> [Exercise objective]: Reproduce the complete set of records, exactly as they appear.

> [The data]:

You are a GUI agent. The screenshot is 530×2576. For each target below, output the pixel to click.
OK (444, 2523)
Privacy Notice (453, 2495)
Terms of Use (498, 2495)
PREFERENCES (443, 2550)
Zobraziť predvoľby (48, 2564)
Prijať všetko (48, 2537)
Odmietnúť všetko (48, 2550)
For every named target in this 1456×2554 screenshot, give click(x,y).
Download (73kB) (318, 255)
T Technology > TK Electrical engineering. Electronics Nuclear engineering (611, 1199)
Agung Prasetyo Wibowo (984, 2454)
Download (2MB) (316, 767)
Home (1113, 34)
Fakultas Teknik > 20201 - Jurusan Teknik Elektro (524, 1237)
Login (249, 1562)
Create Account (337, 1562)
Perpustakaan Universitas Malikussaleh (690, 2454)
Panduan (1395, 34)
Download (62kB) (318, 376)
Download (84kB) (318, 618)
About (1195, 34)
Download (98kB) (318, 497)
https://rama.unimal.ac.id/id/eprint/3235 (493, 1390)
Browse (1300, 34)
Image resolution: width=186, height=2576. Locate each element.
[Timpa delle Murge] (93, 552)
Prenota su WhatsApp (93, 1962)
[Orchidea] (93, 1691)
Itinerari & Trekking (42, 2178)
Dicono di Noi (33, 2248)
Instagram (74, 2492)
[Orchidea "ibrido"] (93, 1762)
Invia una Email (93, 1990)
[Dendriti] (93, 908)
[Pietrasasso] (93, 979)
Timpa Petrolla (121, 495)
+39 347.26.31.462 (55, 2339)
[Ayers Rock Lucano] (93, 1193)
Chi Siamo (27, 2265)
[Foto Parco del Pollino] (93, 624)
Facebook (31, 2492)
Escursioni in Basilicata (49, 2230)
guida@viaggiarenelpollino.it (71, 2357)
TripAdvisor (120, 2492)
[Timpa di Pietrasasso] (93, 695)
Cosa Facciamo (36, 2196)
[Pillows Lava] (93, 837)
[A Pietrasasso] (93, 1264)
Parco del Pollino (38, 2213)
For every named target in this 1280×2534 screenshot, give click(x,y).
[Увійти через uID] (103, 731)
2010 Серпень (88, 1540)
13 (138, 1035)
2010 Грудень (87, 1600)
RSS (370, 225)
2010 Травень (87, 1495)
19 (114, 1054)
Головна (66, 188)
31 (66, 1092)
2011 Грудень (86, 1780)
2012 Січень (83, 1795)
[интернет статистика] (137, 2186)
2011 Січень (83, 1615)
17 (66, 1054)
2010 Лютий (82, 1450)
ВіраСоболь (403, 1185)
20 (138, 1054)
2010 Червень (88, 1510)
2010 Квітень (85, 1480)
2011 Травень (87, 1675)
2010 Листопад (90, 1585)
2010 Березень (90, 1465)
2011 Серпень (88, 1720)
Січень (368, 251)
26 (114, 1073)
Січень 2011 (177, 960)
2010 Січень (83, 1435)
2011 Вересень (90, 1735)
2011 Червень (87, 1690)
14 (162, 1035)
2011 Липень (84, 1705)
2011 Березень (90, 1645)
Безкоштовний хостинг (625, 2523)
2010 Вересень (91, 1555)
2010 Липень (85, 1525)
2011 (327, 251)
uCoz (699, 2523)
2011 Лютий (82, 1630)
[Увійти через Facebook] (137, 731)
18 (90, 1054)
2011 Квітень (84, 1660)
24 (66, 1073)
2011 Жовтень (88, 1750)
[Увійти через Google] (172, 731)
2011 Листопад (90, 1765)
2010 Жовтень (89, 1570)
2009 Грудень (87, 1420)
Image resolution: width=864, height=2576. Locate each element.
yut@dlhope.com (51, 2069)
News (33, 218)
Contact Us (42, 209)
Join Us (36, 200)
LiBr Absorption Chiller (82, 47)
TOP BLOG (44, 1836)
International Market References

> [Response]:
You are a GUI agent. The screenshot is 530×2576. For each target below, output the pixel to click.
OK (444, 2523)
Privacy Notice (453, 2495)
Terms of Use (498, 2495)
PREFERENCES (443, 2550)
Zobraziť predvoľby (48, 2564)
Prijať všetko (48, 2537)
Odmietnúť všetko (48, 2550)
For every named target in this 1456×2554 screenshot, give click(x,y).
Download (73kB) (318, 255)
T Technology > TK Electrical engineering. Electronics Nuclear engineering (611, 1199)
Agung Prasetyo Wibowo (984, 2454)
Download (2MB) (316, 767)
Home (1113, 34)
Fakultas Teknik > 20201 - Jurusan Teknik Elektro (524, 1237)
Login (249, 1562)
Create Account (337, 1562)
Perpustakaan Universitas Malikussaleh (690, 2454)
Panduan (1395, 34)
Download (62kB) (318, 376)
Download (84kB) (318, 618)
About (1195, 34)
Download (98kB) (318, 497)
https://rama.unimal.ac.id/id/eprint/3235 (493, 1390)
Browse (1300, 34)
Image resolution: width=186, height=2576. Locate each element.
[Timpa delle Murge] (93, 552)
Prenota su WhatsApp (93, 1962)
[Orchidea] (93, 1691)
Itinerari & Trekking (42, 2178)
Dicono di Noi (33, 2248)
Instagram (74, 2492)
[Orchidea "ibrido"] (93, 1762)
Invia una Email (93, 1990)
[Dendriti] (93, 908)
[Pietrasasso] (93, 979)
Timpa Petrolla (121, 495)
+39 347.26.31.462 (55, 2339)
[Ayers Rock Lucano] (93, 1193)
Chi Siamo (27, 2265)
[Foto Parco del Pollino] (93, 624)
Facebook (31, 2492)
Escursioni in Basilicata (49, 2230)
guida@viaggiarenelpollino.it (71, 2357)
TripAdvisor (120, 2492)
[Timpa di Pietrasasso] (93, 695)
Cosa Facciamo (36, 2196)
[Pillows Lava] (93, 837)
[A Pietrasasso] (93, 1264)
Parco del Pollino (38, 2213)
For every named target in this 1280×2534 screenshot, give click(x,y).
[Увійти через uID] (103, 731)
2010 Серпень (88, 1540)
13 (138, 1035)
2010 Грудень (87, 1600)
RSS (370, 225)
2010 Травень (87, 1495)
19 (114, 1054)
Головна (66, 188)
31 (66, 1092)
2011 Грудень (86, 1780)
2012 Січень (83, 1795)
[интернет статистика] (137, 2186)
2011 Січень (83, 1615)
17 (66, 1054)
2010 Лютий (82, 1450)
ВіраСоболь (403, 1185)
20 (138, 1054)
2010 Червень (88, 1510)
2010 Квітень (85, 1480)
2011 Травень (87, 1675)
2010 Листопад (90, 1585)
2010 Березень (90, 1465)
2011 Серпень (88, 1720)
Січень (368, 251)
26 (114, 1073)
Січень 2011 (177, 960)
2010 Січень (83, 1435)
2011 Вересень (90, 1735)
2011 Червень (87, 1690)
14 (162, 1035)
2011 Липень (84, 1705)
2011 Березень (90, 1645)
Безкоштовний хостинг (625, 2523)
2010 Вересень (91, 1555)
2010 Липень (85, 1525)
2011 (327, 251)
uCoz (699, 2523)
2011 Лютий (82, 1630)
[Увійти через Facebook] (137, 731)
18 (90, 1054)
2011 Квітень (84, 1660)
24 (66, 1073)
2011 Жовтень (88, 1750)
[Увійти через Google] (172, 731)
2011 Листопад (90, 1765)
2010 Жовтень (89, 1570)
2009 Грудень (87, 1420)
Image resolution: width=864, height=2576. Locate each element.
yut@dlhope.com (51, 2069)
News (33, 218)
Contact Us (42, 209)
Join Us (36, 200)
LiBr Absorption Chiller (82, 47)
TOP BLOG (44, 1836)
International Market References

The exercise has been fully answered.